> [Direction] Reproduce, word for word, the complete article below on Rachel Kiel's "Late Night Drive" video.

Rachel Kiel Employs Dream Logic to Create “Late Night Drive” Video

Musician Rachel Kiel crouches in a powerful stance, surrounded by trees and wearing an orange pantsuit
Musician Rachel Kiel crouches in a powerful stance, surrounded by trees and wearing an orange pantsuit
Photo Credit: Shannon Kelly

The ghosts of your past selves live in your hometown. They linger in the same old spots as memories, not frozen but reverberating in time. The public pool you learned to swim in. The spot on the corner where you parked with your first boyfriend, necking into the wee hours of the morning. The backside of the local grocer, where strangers met to exchange money for weed. Childhood you, teenage you, college you. Wandering the streets with different aims altogether. Singer-songwriter Rachel Kiel’s latest single “Late Night Drive” delivers the haze of familiarity one feels driving home, no GPS needed, without a thought in your head.

It appears on her forthcoming album, Dream Logic, which started as a small seed years ago. “Dream Logic is just something that has been so much a part of my life, even since I was a little kid, all the way through my life,” Kiel explains. “It was an idea that it felt like it was the right time. I felt like I deserved it.”

The hypnagogic state is what your brain experiences between wakefulness and sleep. It’s a state of threshold consciousness in which one can find oneself hallucinating, lucid dreaming, stuck in a state of sleep paralysis, or in Kiel’s case: the place in which a song can be written. Throughout her life, she has found inspiration in this dream state. “That’s when the songs come, right when I’m waking up,” Kiel said. “I know this sounds like I’m crazy. But the songs come in this stage where you’re coming out of REM sleep. You’ve been in a dream, but now you’re waking up and you can, at that moment, access stuff from your dream. You can pull it from the dream world into the real world.”

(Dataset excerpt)
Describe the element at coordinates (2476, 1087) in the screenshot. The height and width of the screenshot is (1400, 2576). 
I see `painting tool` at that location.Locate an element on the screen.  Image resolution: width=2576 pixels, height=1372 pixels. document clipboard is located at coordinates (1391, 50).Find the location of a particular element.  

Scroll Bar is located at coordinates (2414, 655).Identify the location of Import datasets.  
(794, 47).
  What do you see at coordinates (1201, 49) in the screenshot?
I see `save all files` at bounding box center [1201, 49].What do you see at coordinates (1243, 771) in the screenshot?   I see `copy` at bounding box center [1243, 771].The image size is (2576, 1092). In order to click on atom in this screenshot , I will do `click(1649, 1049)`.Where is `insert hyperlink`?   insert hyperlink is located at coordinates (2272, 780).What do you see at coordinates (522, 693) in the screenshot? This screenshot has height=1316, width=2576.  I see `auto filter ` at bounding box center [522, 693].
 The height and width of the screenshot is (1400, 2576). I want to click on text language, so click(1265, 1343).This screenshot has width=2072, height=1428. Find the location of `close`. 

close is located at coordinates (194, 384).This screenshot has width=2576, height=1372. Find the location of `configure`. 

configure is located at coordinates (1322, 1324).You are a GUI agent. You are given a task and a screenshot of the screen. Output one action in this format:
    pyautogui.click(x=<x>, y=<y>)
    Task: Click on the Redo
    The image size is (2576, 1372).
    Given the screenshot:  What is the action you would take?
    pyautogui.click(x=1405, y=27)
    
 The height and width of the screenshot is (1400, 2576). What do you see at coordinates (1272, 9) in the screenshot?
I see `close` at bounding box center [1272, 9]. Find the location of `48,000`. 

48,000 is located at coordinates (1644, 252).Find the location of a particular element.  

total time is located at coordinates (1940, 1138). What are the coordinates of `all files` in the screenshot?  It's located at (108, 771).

> [Task output]
Rachel Kiel Employs Dream Logic to Create “Late Night Drive” Video

Musician Rachel Kiel crouches in a powerful stance, surrounded by trees and wearing an orange pantsuit
Musician Rachel Kiel crouches in a powerful stance, surrounded by trees and wearing an orange pantsuit
Photo Credit: Shannon Kelly

The ghosts of your past selves live in your hometown. They linger in the same old spots as memories, not frozen but reverberating in time. The public pool you learned to swim in. The spot on the corner where you parked with your first boyfriend, necking into the wee hours of the morning. The backside of the local grocer, where strangers met to exchange money for weed. Childhood you, teenage you, college you. Wandering the streets with different aims altogether. Singer-songwriter Rachel Kiel’s latest single “Late Night Drive” delivers the haze of familiarity one feels driving home, no GPS needed, without a thought in your head.

It appears on her forthcoming album, Dream Logic, which started as a small seed years ago. “Dream Logic is just something that has been so much a part of my life, even since I was a little kid, all the way through my life,” Kiel explains. “It was an idea that it felt like it was the right time. I felt like I deserved it.”

The hypnagogic state is what your brain experiences between wakefulness and sleep. It’s a state of threshold consciousness in which one can find oneself hallucinating, lucid dreaming, stuck in a state of sleep paralysis, or in Kiel’s case: the place in which a song can be written. Throughout her life, she has found inspiration in this dream state. “That’s when the songs come, right when I’m waking up,” Kiel said. “I know this sounds like I’m crazy. But the songs come in this stage where you’re coming out of REM sleep. You’ve been in a dream, but now you’re waking up and you can, at that moment, access stuff from your dream. You can pull it from the dream world into the real world.”